| Activity |
From the records below, please repeat exactly the line that has "Viewport: 1334px width, 695px", the line that has "You are a computer-use agent.", and every line between them, and nothing else.

| Data for this task |

######

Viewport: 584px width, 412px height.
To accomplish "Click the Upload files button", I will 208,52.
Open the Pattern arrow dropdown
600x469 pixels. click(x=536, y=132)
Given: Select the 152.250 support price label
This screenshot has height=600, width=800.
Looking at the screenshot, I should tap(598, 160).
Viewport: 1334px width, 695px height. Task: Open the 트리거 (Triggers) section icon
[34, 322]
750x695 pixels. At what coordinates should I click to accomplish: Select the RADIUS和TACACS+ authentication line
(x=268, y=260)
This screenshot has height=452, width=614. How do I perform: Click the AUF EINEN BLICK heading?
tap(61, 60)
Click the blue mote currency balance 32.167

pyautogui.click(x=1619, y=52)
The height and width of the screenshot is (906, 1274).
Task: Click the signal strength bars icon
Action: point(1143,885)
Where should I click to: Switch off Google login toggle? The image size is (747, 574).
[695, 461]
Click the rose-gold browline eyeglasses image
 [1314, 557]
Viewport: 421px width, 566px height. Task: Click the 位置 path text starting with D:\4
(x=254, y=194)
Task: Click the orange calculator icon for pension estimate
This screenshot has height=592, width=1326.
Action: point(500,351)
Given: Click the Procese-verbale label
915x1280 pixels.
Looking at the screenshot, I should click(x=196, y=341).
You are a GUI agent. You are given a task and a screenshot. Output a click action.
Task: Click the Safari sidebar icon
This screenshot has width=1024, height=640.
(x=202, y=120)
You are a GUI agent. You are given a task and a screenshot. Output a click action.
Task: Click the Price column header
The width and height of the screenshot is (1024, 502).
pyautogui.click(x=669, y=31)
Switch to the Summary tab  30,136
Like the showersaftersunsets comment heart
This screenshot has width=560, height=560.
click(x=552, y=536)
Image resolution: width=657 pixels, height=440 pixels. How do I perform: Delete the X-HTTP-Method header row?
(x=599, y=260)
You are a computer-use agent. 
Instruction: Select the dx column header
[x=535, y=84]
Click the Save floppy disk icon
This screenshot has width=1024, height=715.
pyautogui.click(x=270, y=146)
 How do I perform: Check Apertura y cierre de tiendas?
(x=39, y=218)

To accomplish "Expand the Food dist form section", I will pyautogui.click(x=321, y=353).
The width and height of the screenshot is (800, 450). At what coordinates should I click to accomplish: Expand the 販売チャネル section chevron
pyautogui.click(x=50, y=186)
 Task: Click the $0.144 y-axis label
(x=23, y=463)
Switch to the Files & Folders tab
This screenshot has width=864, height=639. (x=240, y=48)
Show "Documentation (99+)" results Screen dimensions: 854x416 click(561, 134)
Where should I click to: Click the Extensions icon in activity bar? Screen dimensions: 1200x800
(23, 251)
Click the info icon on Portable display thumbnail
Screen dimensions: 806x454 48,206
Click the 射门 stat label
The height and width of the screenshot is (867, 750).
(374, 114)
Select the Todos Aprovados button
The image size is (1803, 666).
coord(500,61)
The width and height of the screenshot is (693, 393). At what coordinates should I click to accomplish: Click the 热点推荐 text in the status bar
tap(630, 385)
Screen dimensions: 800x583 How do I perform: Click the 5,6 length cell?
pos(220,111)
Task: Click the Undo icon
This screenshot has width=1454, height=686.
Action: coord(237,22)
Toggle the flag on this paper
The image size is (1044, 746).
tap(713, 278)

######

| Result of the task |
Viewport: 1334px width, 695px height. Task: Open the 트리거 (Triggers) section icon
[34, 322]
750x695 pixels. At what coordinates should I click to accomplish: Select the RADIUS和TACACS+ authentication line
(x=268, y=260)
This screenshot has height=452, width=614. How do I perform: Click the AUF EINEN BLICK heading?
tap(61, 60)
Click the blue mote currency balance 32.167

pyautogui.click(x=1619, y=52)
The height and width of the screenshot is (906, 1274).
Task: Click the signal strength bars icon
Action: point(1143,885)
Where should I click to: Switch off Google login toggle? The image size is (747, 574).
[695, 461]
Click the rose-gold browline eyeglasses image
 [1314, 557]
Viewport: 421px width, 566px height. Task: Click the 位置 path text starting with D:\4
(x=254, y=194)
Task: Click the orange calculator icon for pension estimate
This screenshot has height=592, width=1326.
Action: point(500,351)
Given: Click the Procese-verbale label
915x1280 pixels.
Looking at the screenshot, I should click(x=196, y=341).
You are a GUI agent. You are given a task and a screenshot. Output a click action.
Task: Click the Safari sidebar icon
This screenshot has width=1024, height=640.
(x=202, y=120)
You are a GUI agent. You are given a task and a screenshot. Output a click action.
Task: Click the Price column header
The width and height of the screenshot is (1024, 502).
pyautogui.click(x=669, y=31)
Switch to the Summary tab  30,136
Like the showersaftersunsets comment heart
This screenshot has width=560, height=560.
click(x=552, y=536)
Image resolution: width=657 pixels, height=440 pixels. How do I perform: Delete the X-HTTP-Method header row?
(x=599, y=260)
You are a computer-use agent. 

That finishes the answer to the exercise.